Broken Promises: Retransmission Consent is a “Network Issue”
When broadcasters lobbied Congress to create retransmission consent, the fees pay-TV companies levied for carriage, they made a promise. They’ve broken it.
In an October 7, 1991, letter to MPAA President Jack Valenti from Edward O. Fritts, President and CEO of the NAB, Fritts made one thing plain. “Retransmission consent applies only to local television stations, not to the television networks,” he said. “The television networks will not play a role in negotiations between local stations and local cable systems.” An accompanying NAB memo confirmed this, stating: “[R]etransmission consent is not a network issue.”

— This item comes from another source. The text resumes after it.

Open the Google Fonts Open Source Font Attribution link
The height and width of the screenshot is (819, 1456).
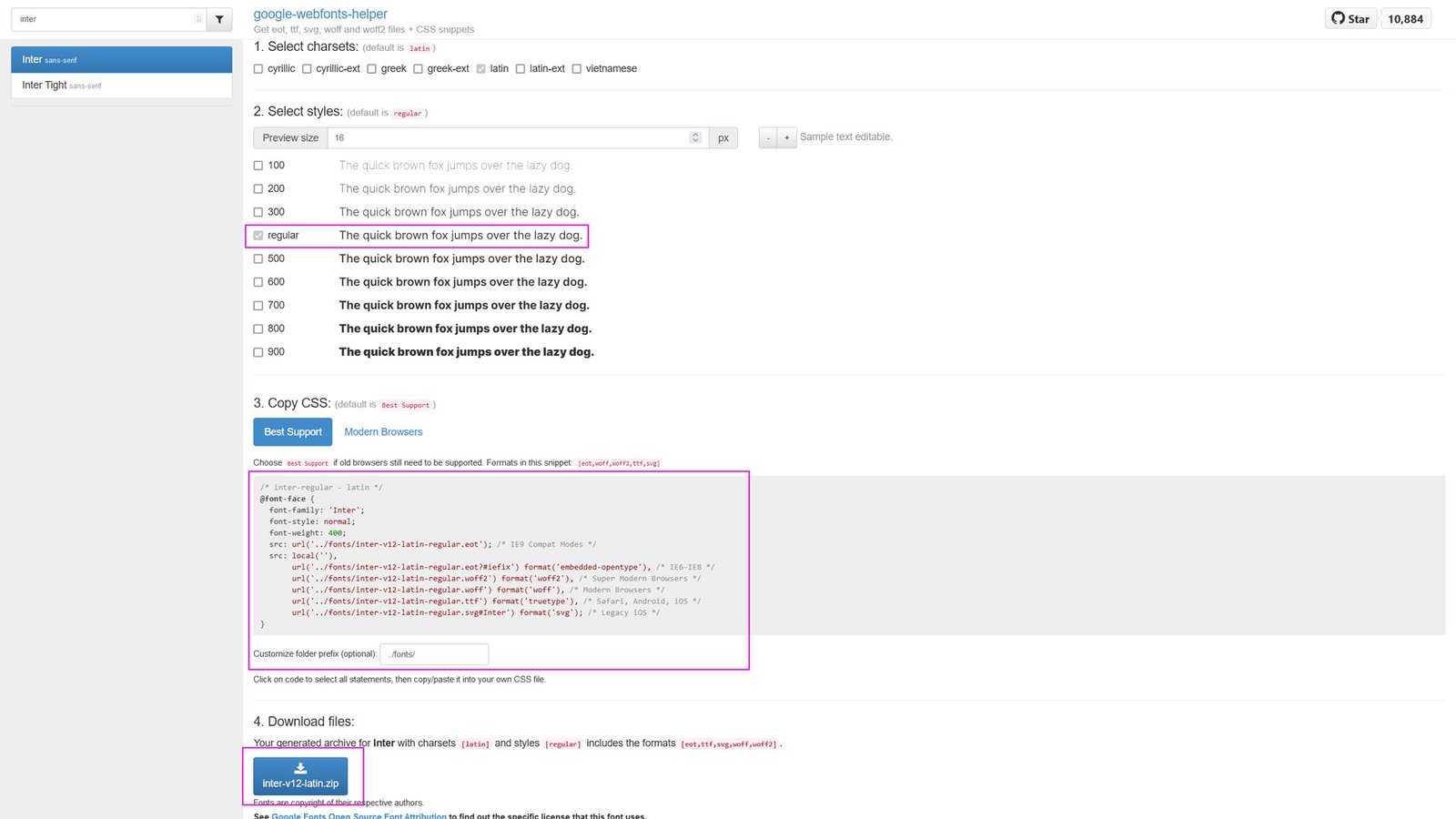tap(358, 815)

However, this promise didn’t last. Networks are desperate for skyrocketing retrans fees and willing to hurt their affiliates to get them. As the Wall Street Journal reported Wednesday: “This is bad news for stations.”
CBS recently shifted its Indianapolis signal from WISH-TV to WTTV-TV because the former refused to provide “reverse retransmission consent” fees. CBS President and CEO Les Moonves has made his position plain as day. “We actually are now calling it a program fee, which is a more appropriate term to acknowledge that,” he said. “And that 50-50 no longer is even a base that we use. We decide what we think is fair…It generally is higher than the 50% number. And we negotiate on that basis.”
This unfriendly environment isn’t lost on local broadcast stations. A group of Fox affiliates recently met in Dallas to discuss the networks increasingly aggressive reverse retrans demands. Unsurprisingly, the national networks weren’t invited.
Retransmission consent was sold to Congress as a tool to cultivate localism and help affiliates. Now local stations are being gobbled up by TV groups and money flows back to the networks. Only half of stations show local news, and most of it is syndicated content: About as local as Pizza Hut.
Retransmission consent is a “network issue.” By updating the rules, we can shift the focus back to localism. Through proposals like “local choice”, we could see community-based programming and news thrive. That would be a win for everyone.
Consumers deserve better than more broken promises from broadcasters. Let’s fix this system and move TV into the 21st century.